There were nearly 115 unicorns with a $409 billion cumulative valuation as of 24 June, according to a regularly updated tally kept by data provider CBInsights.

These companies are predominantly based in the US, China or India (about 10 are in Europe). Many are tech companies that were backed by early stage venture capital funds, and while now more mature they may not necessarily be headed for an IPO or trade sale anytime soon.

That historically would have been an ideal scenario for traditional direct secondaries buyers to provide liquidity for founders or employers and access venture-like returns without the same risks. But unicorns have traditional buyers running in the opposite direction.

This is because non-traditional buyers such as hedge funds and mutual funds have increasingly been attracted to unicorns, hoping to get into the next Facebook or Twitter before it goes public. Investing in a company while still private gives them easier access than during an initial public offering and at a lower valuation than if they were to participate in the IPO.

Fidelity Investments has invested in Pinterest’s latest round of funding in May, while Valiant Capital and Lone Pine Capital invested in Uber’s series E round in December. Such investors have much deeper pockets than traditional direct secondaries investors and whether they invest in direct secondaries or in more traditional financing rounds, it inevitably results in swollen valuations.

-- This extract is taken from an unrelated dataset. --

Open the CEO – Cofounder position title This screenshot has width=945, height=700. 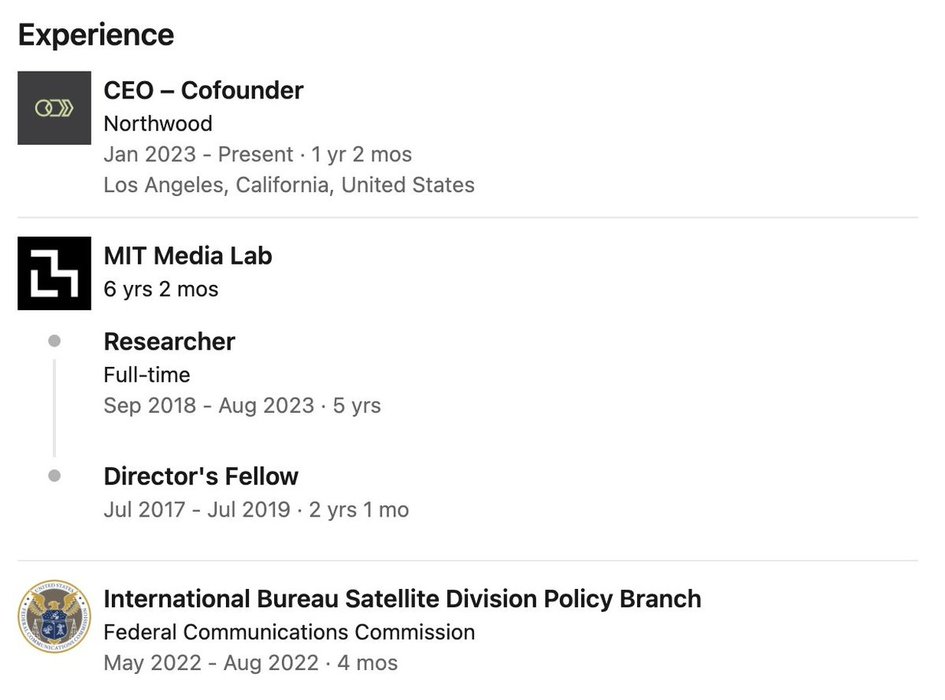tap(203, 91)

While increasing competition and valuations imply unicorn-related deals will lead to lower returns than what direct secondaries investments have historically produced, sources suggested the returns would still be higher than what mutual funds would achieve in many other asset classes, considering the low interest rate environment since the global financial crisis.

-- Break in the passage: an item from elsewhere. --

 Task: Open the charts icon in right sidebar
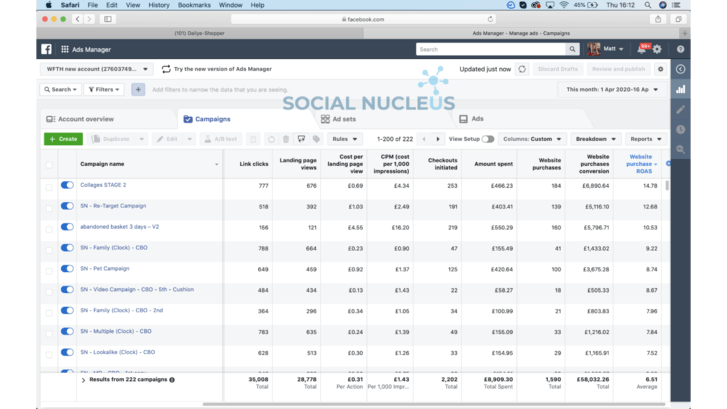(x=680, y=89)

“Big institutional investors are happy to do [direct] secondaries, and right now, pricing on these are like public valuations,” said a traditional direct secondaries buyer. “There’s a lot of inflated late stage valuations.”

At least a dozen unicorns, including Airbnb, Pinterest and Snapchat, now have double-digit valuations. Uber is currently valued at $41 billion. In addition to inflated valuations, the minimum investment amount needed to secure a spot at the cap table of a ‘unicorn’ has also gone up; one analyst told me the minimum used to be about $1 million to $1.5 million, but now a hot company may request $5 million. This evolution has prompted even some large venture capital firms like Andreessen Horowitz to create special purpose vehicles that can invest much bigger amounts in companies than traditional direct secondaries investors ever could.

“Because of that, there’s no attractive returns there [for smaller, more traditional buyers],” the investor added. “You’re trying to beat hedge funds so you won’t get private equity returns. That market isn’t VC anymore.”

It’s not completely true as some large venture capital firms, like aforementioned Andreessen Horowitz, have adapted to this new dynamic in the market. But the changing landscape has the more traditional direct secondaries houses adapting strategy.

“Direct secondaries guys now have to get in a bit earlier,” the analyst told me. But that can be a difficult task as it may be too early for founders, employees and even early-stage venture capital investors to sell.

Buyers I spoke to, though, said the strategy for now is to steer clear of unicorns. The thinking being that some of the ‘unicorns’ will inevitably blow up, non-traditional direct secondaries investors will get hurt and retreat.

“The frenzy will die soon,” said one direct secondaries buyer. “After a few bad years, they’ll exit the market. We’ll see a correction in terms of valuation expectations.”

At that point, direct secondaries investors should be back to business as usual.